Resolved

Citywide Housing Incentive Program (CHIP) Ordinance

Resolved

The City of Los Angeles was asked to rezone for 255,433 new units of housing by a February 2025 deadline to meet state housing obligations, and the Citywide Housing Incentive Program (CHIP) Ordinance was devised as the main program to achieve this.

Issue Details

Community

Overview

The City Los Angeles must plan for over 500,000 new units of housing between the years of 2021-2029 as part of 6th Cycle Housing Element, but the “zoned capacity” faced an over 250,000 units shortfall. To plan for more housing, the Department of City Planning introduced the Housing Element Rezoning Program, made up of multiple strategies to add more zoned capacity. Of these programs, none is arguably more impactful than the Citywide Housing Incentive Program (CHIP) Ordinance.

About This Issue

The CHIP Ordinance lets developers who provide on-site affordable units build bigger, denser buildings. Due to overwhelming support to exclude single-family zones, the program is generally limited to commercial and multifamily zones. This preserves single-family neighborhoods (including many designated HPOZs and National Register Districts), but also puts additional stress the limited areas where it now applies.

Many of the commercial corridors in Los Angeles will be eligible for the Opportunity Corridor Program, which allows heights of 5 to 7 stories. Most of the major streets in Los Angeles – think Fairfax, Melrose or Ventura – fall into this category. Areas flanking these corridors fall under the Corridor Transition Program, which allow heights of two to three stories and allows for “missing middle” typologies, but only in areas already zoned multifamily. CHIP also makes codifies elements of the existing TOC program, in a new Transit-Oriented Incentive Areas (TOIA) program.

The CHIP Ordinance was adopted on February 7, 2025 by the City Council and become operative on February 11.

Our Position

The Conservancy believes that CHIP unjustly targets Los Angeles’ historic low-rise multifamily neighborhoods and legacy businesses for redevelopment. These neighborhoods have produced the majority of accessible and affordable housing (RSO and Naturally Occurring Affordable Housing) in LA and are being asked to produce more.

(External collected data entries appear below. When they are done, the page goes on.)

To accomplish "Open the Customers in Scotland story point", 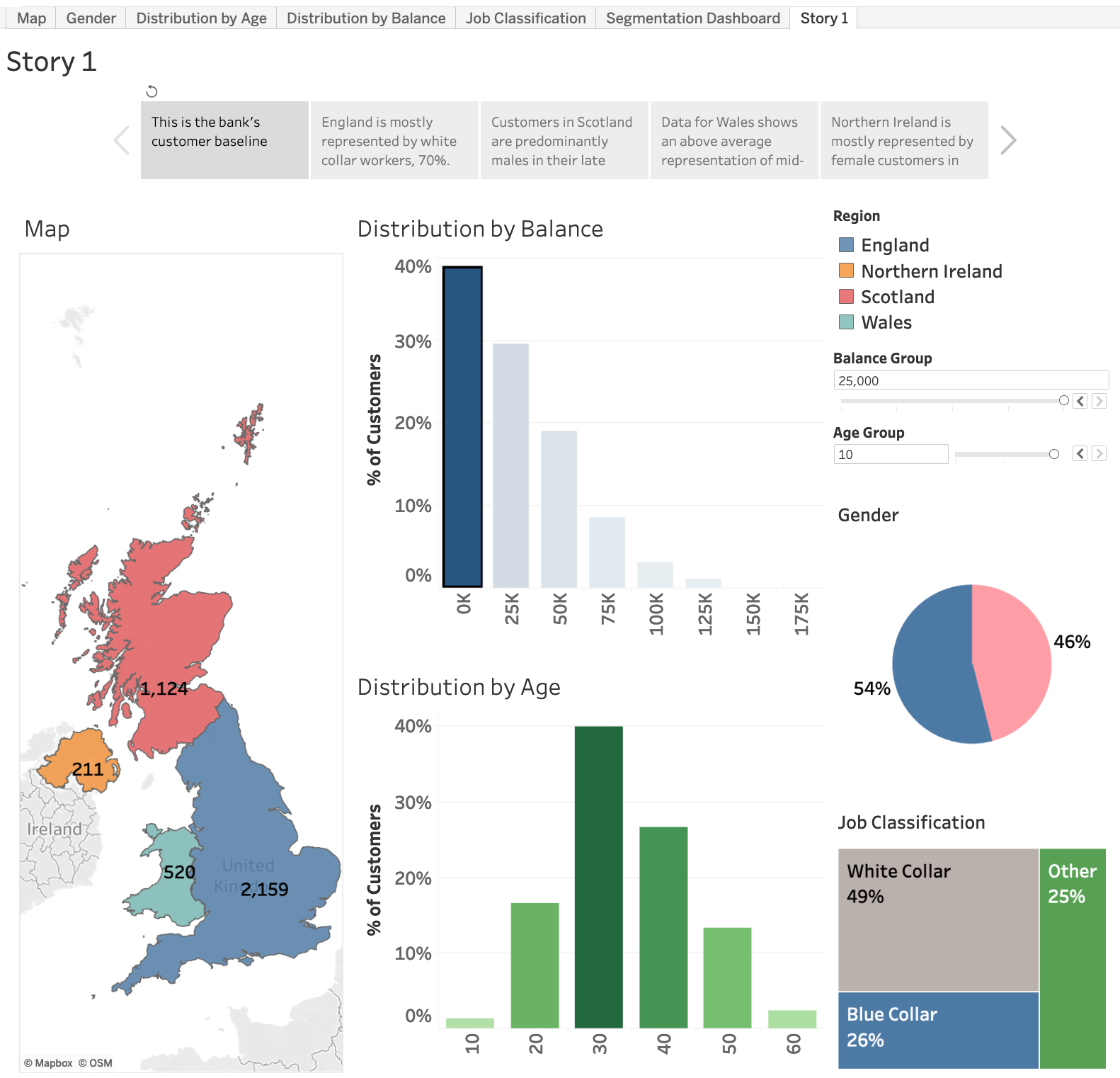I will (x=564, y=141).
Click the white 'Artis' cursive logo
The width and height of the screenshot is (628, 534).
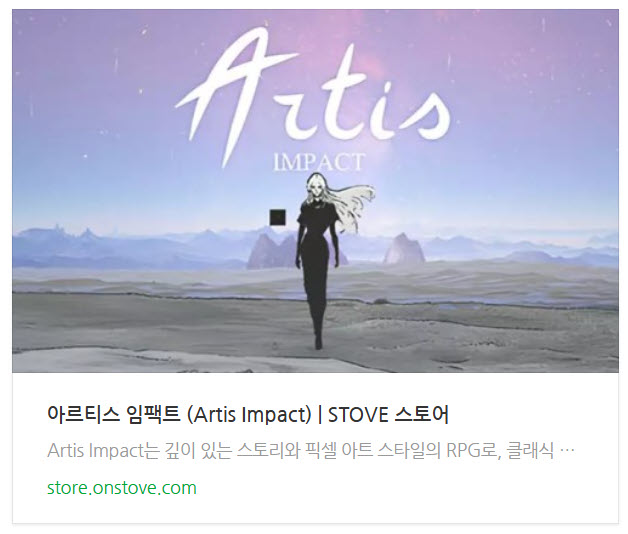[314, 94]
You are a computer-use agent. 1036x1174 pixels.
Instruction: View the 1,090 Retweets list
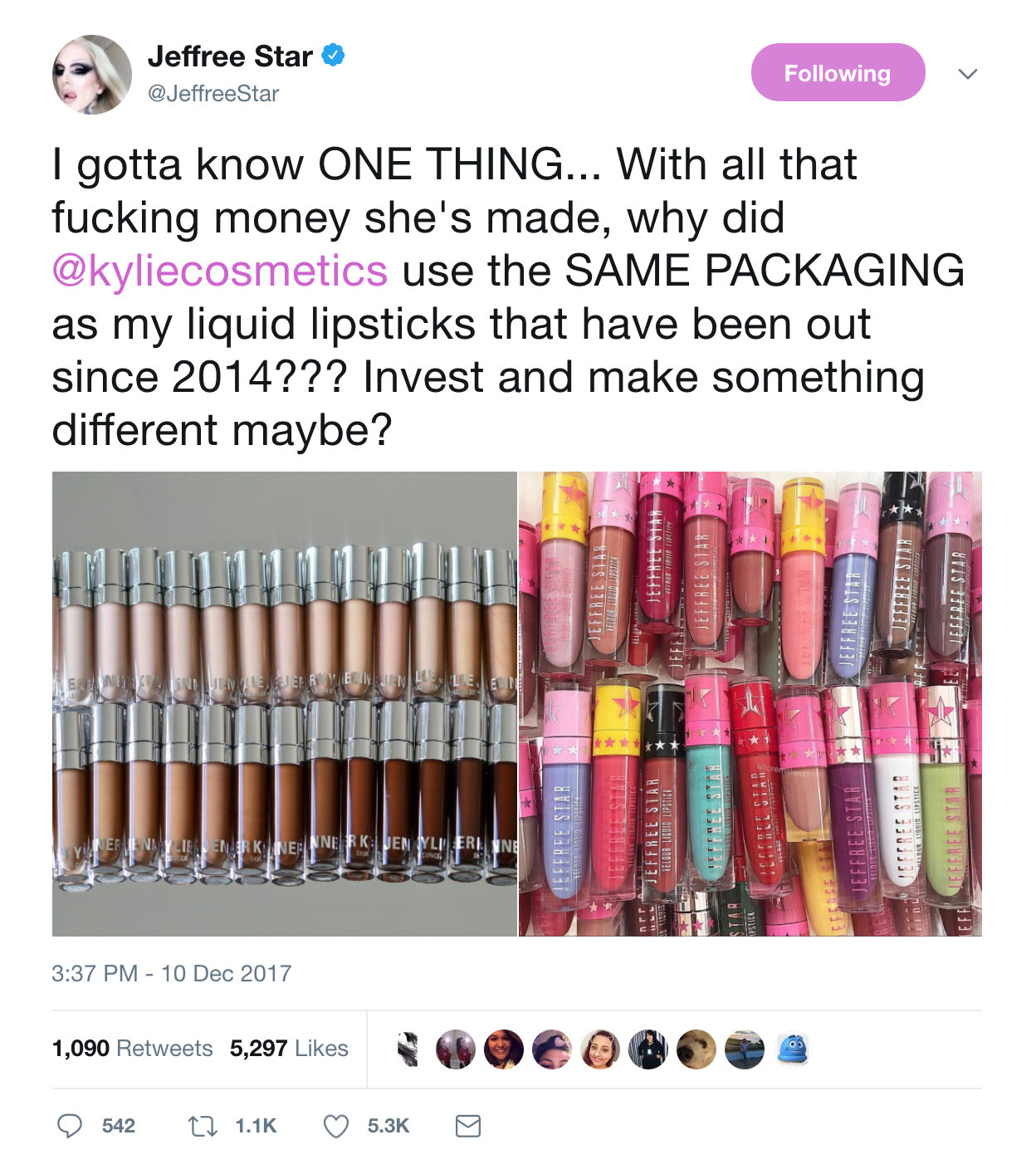point(132,1049)
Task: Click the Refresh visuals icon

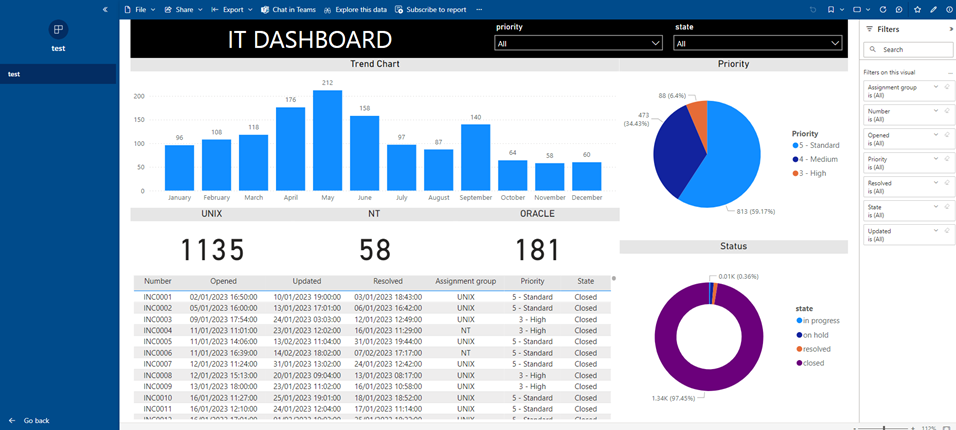Action: coord(885,9)
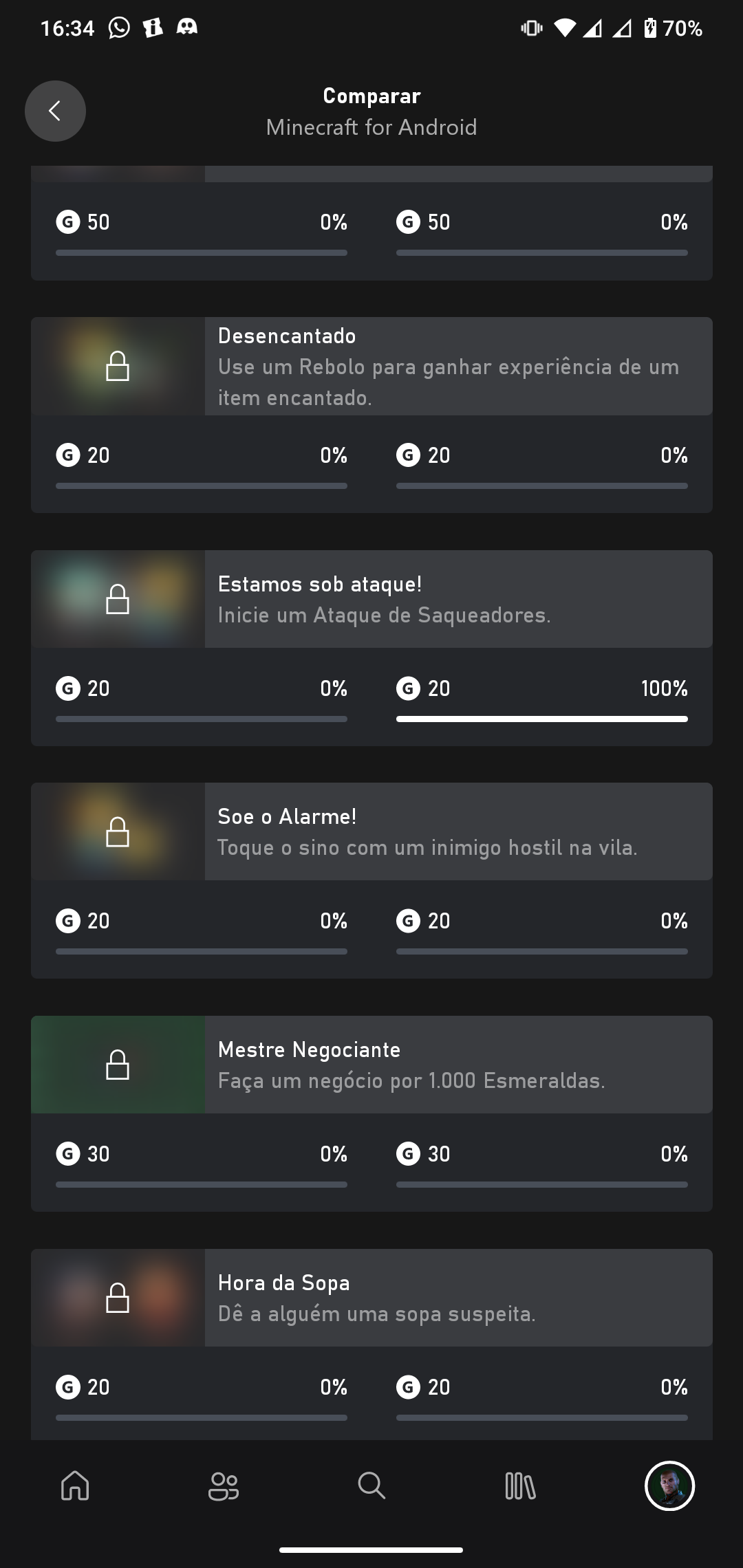Open the Soe o Alarme! achievement
The height and width of the screenshot is (1568, 743).
(x=287, y=816)
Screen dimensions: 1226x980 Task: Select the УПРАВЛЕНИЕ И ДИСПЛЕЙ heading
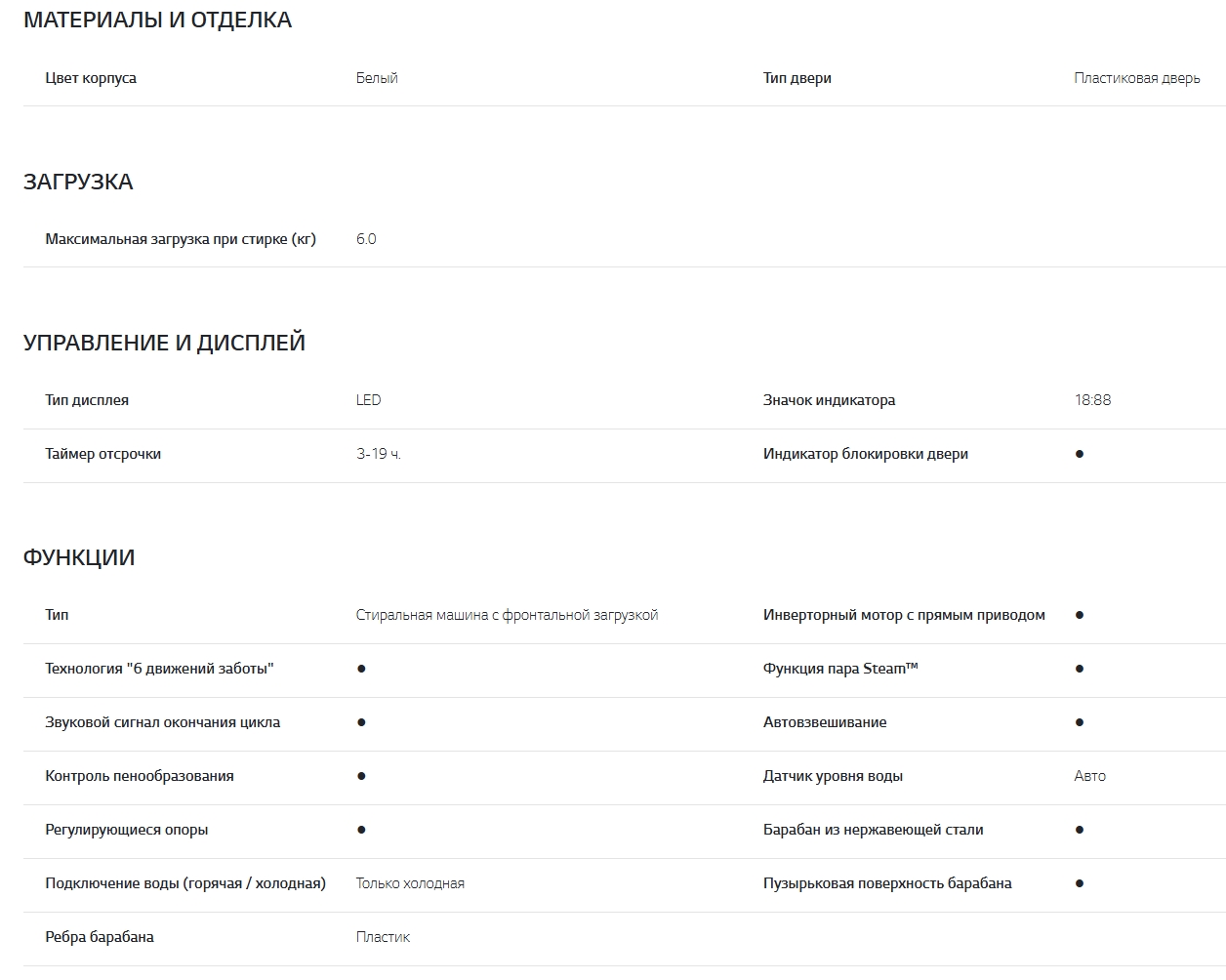pyautogui.click(x=164, y=343)
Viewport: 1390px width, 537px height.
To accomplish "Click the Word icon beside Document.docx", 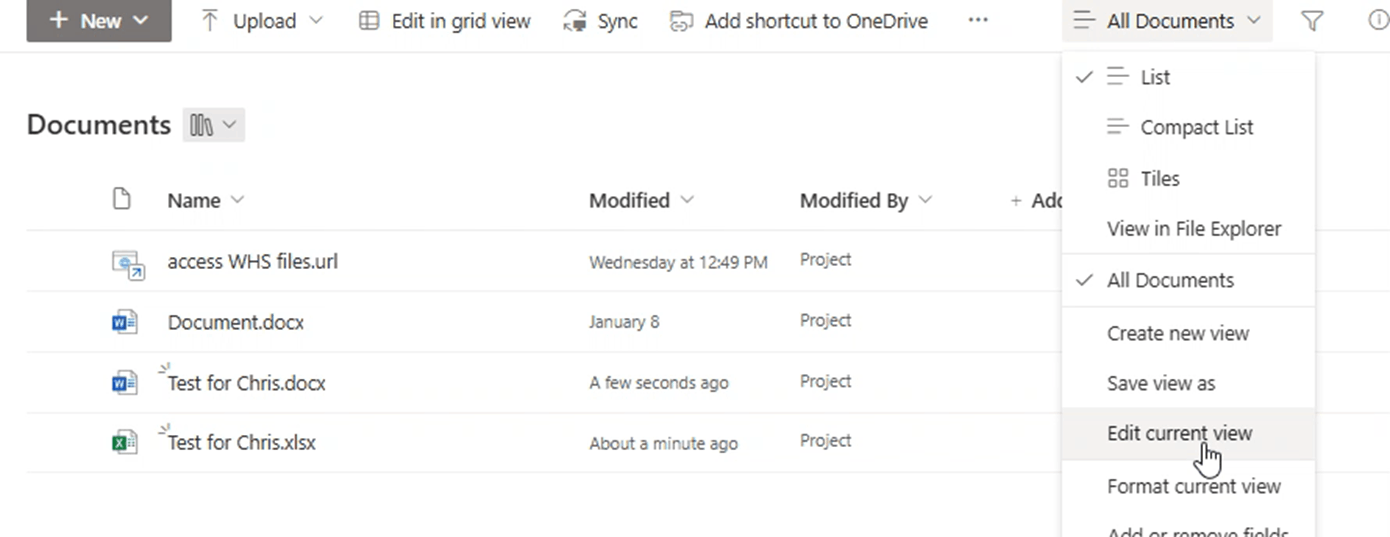I will click(124, 322).
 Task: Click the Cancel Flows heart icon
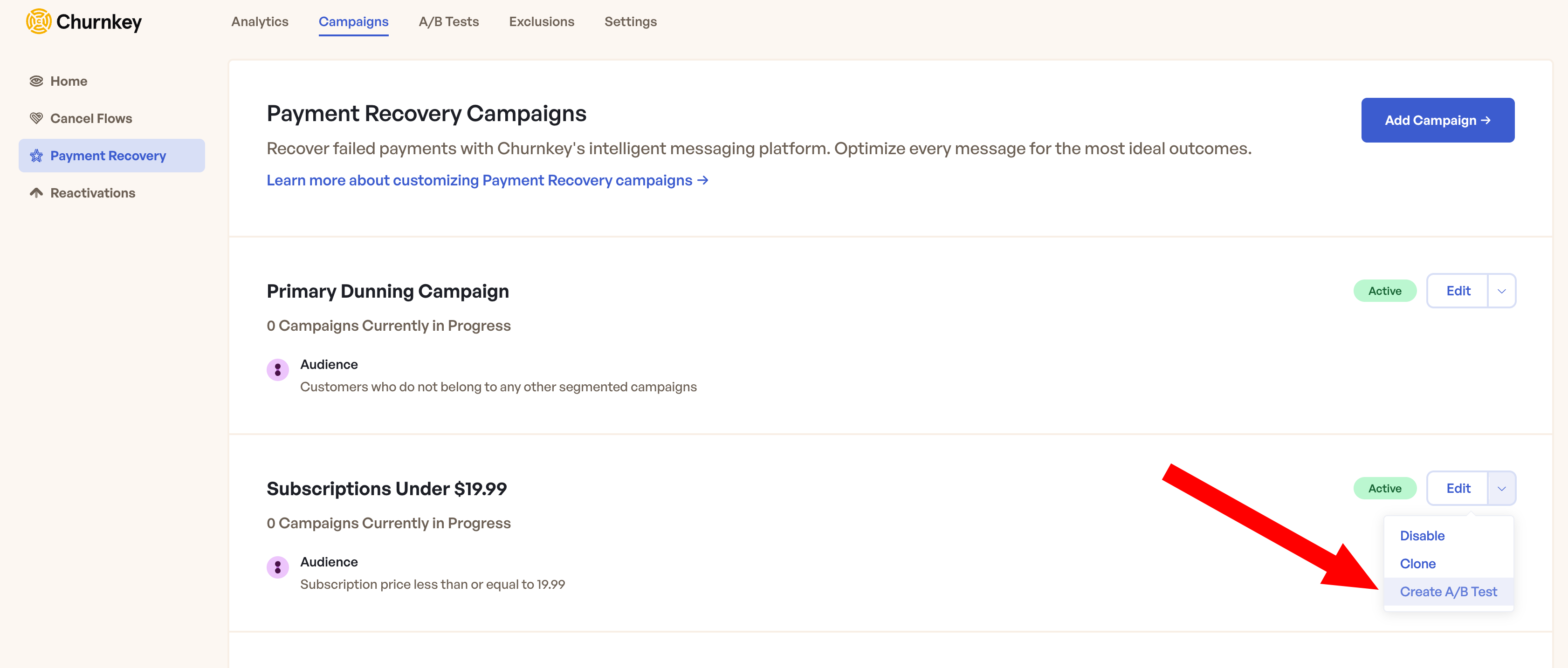(x=36, y=118)
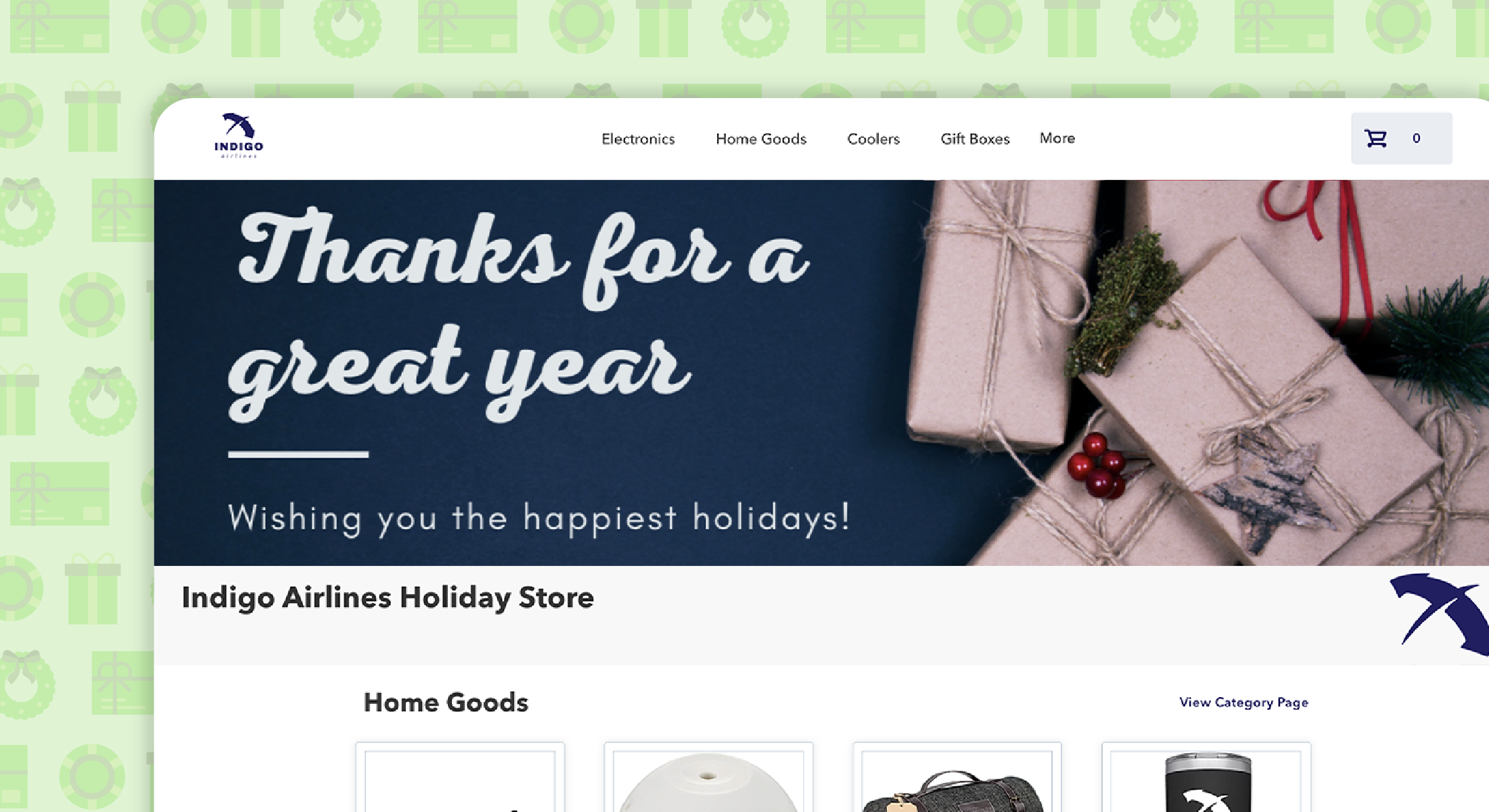Open the Electronics category

click(638, 139)
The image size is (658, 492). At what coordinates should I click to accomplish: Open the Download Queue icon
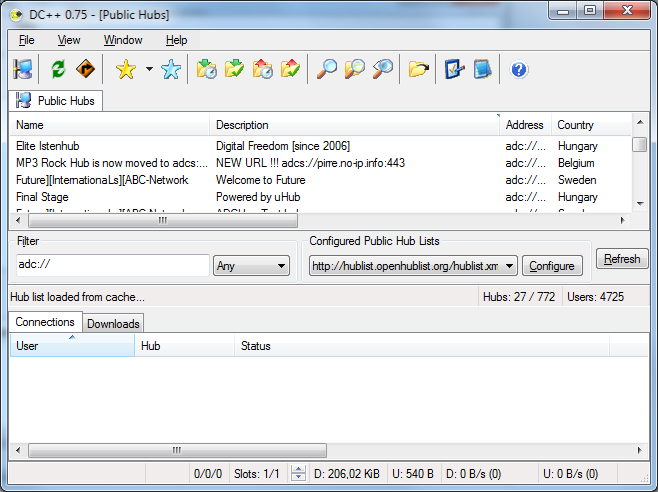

If implemented as currently envisioned, we believe CHIP will directly lead to the redevelopment of and unnecessary loss of existing multifamily housing, increasing the displacement of longtime tenants and the potential de-stabilization of neighborhoods.

Throughout the adoption process, we supported Option 5, which removes R2 and RD zones from eligibility in the Opportunity Corridor Program. An associated memo noted that this change would remove approximately 1,900 parcels from the program, collectively containing thousands of Rent Stabilization Ordinance (RSO) Units. Many of these parcels fall in existing Historic Preservation Overlay Zones (HPOZs) including in Highland Park-Garvanza, Carthay Circle, and Angelino Heights, which are some of Los Angeles’s most historic neighborhoods.

We understood that an offset must occur due to the reduction in capacity, and suggested that Option 3 be considered, which would modestly upzone single-family zones but only in the areas with greatest access to the transit. This refined option introduced new low-rise typologies at a 2- to 3-story scale, which we believe can be compatible with single family zones. The option transitions from larger, denser development closest to transit to a lower scale towards the interior of neighborhoods.

The Conservancy pushed for reduced CHIP on parcels containing or designated historic resources, which includes Historic-Cultural Monuments as well as properties listed on the California or National Registers. The Conservancy worked to include an incentive for the retention of surveyed, but undesignated commercial properties, which was introduced as the ‘Surveyed Historic Resource Facade Rehabilitation’ provision in more recent versions of the CHIP ordinance. We were pleased to support these important protections for historic resources that have been enshrined into CHIP.